## Aim 1
Transcribe from the Arizona voter-rolls article the part that opens with the words containing "What county officials" and closes with "accurate, Stone said.".
## Aim 2
In the Arizona voter-rolls article, how many counties did the Maricopa County Recorder's Office represent in the settlement negotiations?

## Source extract
------------

Arizona has not identified up to 50,000 noncitizens on its voter rolls, nor have counties begun canceling any voter registrations, despite news reports over the weekend suggesting otherwise.
The misleading claims showed up in reports by Fox News and other outlets that mischaracterized a recent legal settlement between Arizona counties and the grassroots organization Strong Communities Foundation of Arizona, known as EZAZ.org.
Sunday’s Fox News story carried the headline “Arizona to begin removing as many as 50K noncitizens from voter rolls following lawsuit.” It said that the settlement led to all counties beginning “the process of verifying and removing noncitizens from their voter rolls, including nearly 50,000 registrants who did not provide proof of U.S. citizenship.”
“The story is wrong,” said Sam Stone, spokesperson for the Maricopa County Recorder’s Office, which led settlement negotiations on behalf of all 15 counties.
What county officials are doing as a result of the settlement, Stone said, is asking the U.S. Department of Homeland Security to provide an additional way for county officials to check voter citizenship.
Counties are not yet sharing voter information with DHS. Maricopa County will not do so unless it can submit the information securely and ensure that the citizenship checks are accurate, Stone said.
The settlement involves a case in which the conservative group America First Legal sued Arizona counties on behalf of EZAZ.org, claiming that election officials were not using all available databases to check voter citizenship, as required by state law. The settlement required counties to send a letter to DHS expressing their intent to submit voter information to get help checking citizenship; reminding the agency of its obligation under federal law to share database information with states; and requesting information about how to submit the voter information, said Merissa Hamilton, founder and chairwoman of EZAZ.org.

------------

## Given material
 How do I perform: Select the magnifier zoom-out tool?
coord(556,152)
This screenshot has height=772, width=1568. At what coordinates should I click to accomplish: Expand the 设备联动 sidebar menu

------------

## Full output 1
What county officials are doing as a result of the settlement, Stone said, is asking the U.S. Department of Homeland Security to provide an additional way for county officials to check voter citizenship.
Counties are not yet sharing voter information with DHS. Maricopa County will not do so unless it can submit the information securely and ensure that the citizenship checks are accurate, Stone said.

## Full output 2
All 15 counties.